EUR.JPY Falls a record 800 pips in less than 3 hours!!!

Sterling hit by hung Parliament

As market fears over sovereign debt hit new highs Brittan’s election which took place yesterday pointed on a hung parliament and raise big question and the UK ability to tackle its own budget deficit. Sterling was pushed sharply lower falling from around 1.511 to as low as 1.4708 in one day.

GBP.USD Falls 300 pips in less than one day

The Nonfarm Pay rolls and the Trading Error

An unclear trading error triggered heavy selling in US Equities and caused US indices to fall sharply with the Dow falling -3.2% the S&P 500 -3.24% all in less than 20 minutes between 2:40-3:00 PM New York. This unexpected event amid woes in Greece only added more nervousness to the volatile Forex market causing short traders to crowd even more bets against the Euro and the Cable. The Indices recovered rather quickly but market nervousness remained high.

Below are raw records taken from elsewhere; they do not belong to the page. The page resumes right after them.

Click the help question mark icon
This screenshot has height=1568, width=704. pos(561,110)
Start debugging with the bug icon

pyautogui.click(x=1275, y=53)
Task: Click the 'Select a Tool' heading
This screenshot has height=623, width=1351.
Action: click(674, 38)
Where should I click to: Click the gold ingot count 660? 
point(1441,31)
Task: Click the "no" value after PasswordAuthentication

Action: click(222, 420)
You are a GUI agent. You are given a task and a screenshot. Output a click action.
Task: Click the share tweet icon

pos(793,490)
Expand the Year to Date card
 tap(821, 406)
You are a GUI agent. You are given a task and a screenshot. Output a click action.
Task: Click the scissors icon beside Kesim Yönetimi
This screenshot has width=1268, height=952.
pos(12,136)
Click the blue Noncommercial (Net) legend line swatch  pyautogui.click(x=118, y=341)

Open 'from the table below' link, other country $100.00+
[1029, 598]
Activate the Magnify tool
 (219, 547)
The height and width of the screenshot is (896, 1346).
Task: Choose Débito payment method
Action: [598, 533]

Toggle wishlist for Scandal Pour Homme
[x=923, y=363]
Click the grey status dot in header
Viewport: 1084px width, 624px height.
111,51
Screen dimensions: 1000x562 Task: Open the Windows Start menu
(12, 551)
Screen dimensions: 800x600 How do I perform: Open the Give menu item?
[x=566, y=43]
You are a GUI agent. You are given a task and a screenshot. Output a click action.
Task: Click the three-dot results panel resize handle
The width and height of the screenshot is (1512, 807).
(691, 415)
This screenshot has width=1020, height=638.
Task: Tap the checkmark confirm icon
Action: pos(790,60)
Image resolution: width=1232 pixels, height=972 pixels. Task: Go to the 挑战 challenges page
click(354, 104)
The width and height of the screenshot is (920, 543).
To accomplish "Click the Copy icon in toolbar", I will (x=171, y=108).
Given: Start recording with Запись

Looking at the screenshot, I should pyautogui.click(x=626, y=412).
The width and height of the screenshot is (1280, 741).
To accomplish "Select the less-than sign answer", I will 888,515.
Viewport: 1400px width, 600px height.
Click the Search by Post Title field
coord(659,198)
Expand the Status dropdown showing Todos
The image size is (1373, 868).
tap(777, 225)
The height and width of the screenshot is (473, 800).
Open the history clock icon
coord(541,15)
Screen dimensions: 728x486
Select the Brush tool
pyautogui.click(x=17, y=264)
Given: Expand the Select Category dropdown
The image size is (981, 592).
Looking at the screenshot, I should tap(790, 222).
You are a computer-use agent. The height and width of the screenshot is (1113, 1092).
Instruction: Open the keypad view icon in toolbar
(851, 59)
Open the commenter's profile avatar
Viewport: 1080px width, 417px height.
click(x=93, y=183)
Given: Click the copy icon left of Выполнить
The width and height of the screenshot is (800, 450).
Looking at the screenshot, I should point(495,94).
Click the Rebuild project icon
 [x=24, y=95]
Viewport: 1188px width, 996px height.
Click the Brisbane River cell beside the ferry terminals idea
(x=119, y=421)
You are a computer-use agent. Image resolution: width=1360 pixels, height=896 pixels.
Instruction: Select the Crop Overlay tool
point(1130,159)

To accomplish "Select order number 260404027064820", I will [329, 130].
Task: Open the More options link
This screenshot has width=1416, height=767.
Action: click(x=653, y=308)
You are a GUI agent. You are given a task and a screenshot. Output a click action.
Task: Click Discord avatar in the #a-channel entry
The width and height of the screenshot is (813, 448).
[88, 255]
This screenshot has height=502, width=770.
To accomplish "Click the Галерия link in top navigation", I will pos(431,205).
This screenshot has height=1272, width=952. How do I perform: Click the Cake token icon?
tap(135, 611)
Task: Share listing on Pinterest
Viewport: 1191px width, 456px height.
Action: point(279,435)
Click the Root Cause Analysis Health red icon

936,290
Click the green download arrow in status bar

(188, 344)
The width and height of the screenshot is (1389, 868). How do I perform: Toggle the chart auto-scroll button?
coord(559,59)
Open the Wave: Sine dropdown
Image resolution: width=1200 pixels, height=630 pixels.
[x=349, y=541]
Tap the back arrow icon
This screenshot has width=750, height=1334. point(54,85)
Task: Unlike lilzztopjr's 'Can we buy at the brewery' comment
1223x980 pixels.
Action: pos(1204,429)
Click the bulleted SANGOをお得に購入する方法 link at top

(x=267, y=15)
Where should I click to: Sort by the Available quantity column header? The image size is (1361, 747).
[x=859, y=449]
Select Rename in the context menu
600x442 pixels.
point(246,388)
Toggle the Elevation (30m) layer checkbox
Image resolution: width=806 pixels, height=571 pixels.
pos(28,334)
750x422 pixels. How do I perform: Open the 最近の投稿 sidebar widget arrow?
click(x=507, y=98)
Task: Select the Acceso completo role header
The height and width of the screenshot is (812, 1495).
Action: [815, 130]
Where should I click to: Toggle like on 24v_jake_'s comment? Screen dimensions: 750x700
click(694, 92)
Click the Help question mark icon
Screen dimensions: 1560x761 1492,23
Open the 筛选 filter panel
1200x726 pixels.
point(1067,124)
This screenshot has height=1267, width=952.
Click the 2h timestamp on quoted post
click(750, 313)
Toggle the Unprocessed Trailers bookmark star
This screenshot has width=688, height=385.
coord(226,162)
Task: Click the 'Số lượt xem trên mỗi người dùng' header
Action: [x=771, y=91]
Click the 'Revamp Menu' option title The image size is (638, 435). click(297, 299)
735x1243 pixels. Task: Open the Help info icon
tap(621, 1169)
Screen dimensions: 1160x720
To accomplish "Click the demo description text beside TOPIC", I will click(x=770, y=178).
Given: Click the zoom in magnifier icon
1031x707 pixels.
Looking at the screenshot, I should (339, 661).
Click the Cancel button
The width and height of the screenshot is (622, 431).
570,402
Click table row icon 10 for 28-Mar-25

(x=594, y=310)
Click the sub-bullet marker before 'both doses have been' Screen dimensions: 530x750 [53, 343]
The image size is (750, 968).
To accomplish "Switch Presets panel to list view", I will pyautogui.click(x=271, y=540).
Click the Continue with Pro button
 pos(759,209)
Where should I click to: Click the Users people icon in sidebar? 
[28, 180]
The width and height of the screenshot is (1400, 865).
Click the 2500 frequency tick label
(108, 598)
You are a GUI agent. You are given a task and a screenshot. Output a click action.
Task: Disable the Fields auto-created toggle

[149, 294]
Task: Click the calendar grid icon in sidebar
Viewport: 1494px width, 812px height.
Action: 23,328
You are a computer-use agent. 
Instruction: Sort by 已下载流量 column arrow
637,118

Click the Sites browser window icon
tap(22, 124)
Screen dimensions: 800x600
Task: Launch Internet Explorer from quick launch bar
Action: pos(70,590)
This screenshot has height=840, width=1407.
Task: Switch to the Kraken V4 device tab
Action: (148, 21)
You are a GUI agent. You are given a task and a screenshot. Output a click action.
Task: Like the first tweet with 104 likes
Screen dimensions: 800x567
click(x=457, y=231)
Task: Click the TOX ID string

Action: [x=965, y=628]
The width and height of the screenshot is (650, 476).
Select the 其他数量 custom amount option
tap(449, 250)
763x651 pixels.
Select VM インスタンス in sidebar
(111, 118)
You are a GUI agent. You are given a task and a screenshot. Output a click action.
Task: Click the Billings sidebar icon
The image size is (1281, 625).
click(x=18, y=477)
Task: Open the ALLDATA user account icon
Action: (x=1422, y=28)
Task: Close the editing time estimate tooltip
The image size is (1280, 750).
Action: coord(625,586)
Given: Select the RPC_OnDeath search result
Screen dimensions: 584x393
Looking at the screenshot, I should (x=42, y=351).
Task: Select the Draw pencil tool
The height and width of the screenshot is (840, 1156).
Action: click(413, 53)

Nonfarm Payrolls- Market which is currently rather sensitive to negative news will watch closely the Nonfarm figures coming from the US with consensus bets on a 200k gain in jobs. If the NFP will disappoint this could lead FX traders to bet the relative advantage of the US is smaller and push the Dollar for a slight correction. If the figure will be around consensus or better than expected the Greenback might move into further gains. However since the debt woes in Europe weigh on risk appetite and can create unexpected reactions .For example a disappointing figure can also trigger some risk aversion and give the Dollar some support in case investors continue to move into safe haven. Therefore it is advisable to trade on low leverages and see how the market reacts to the news before determining a trend.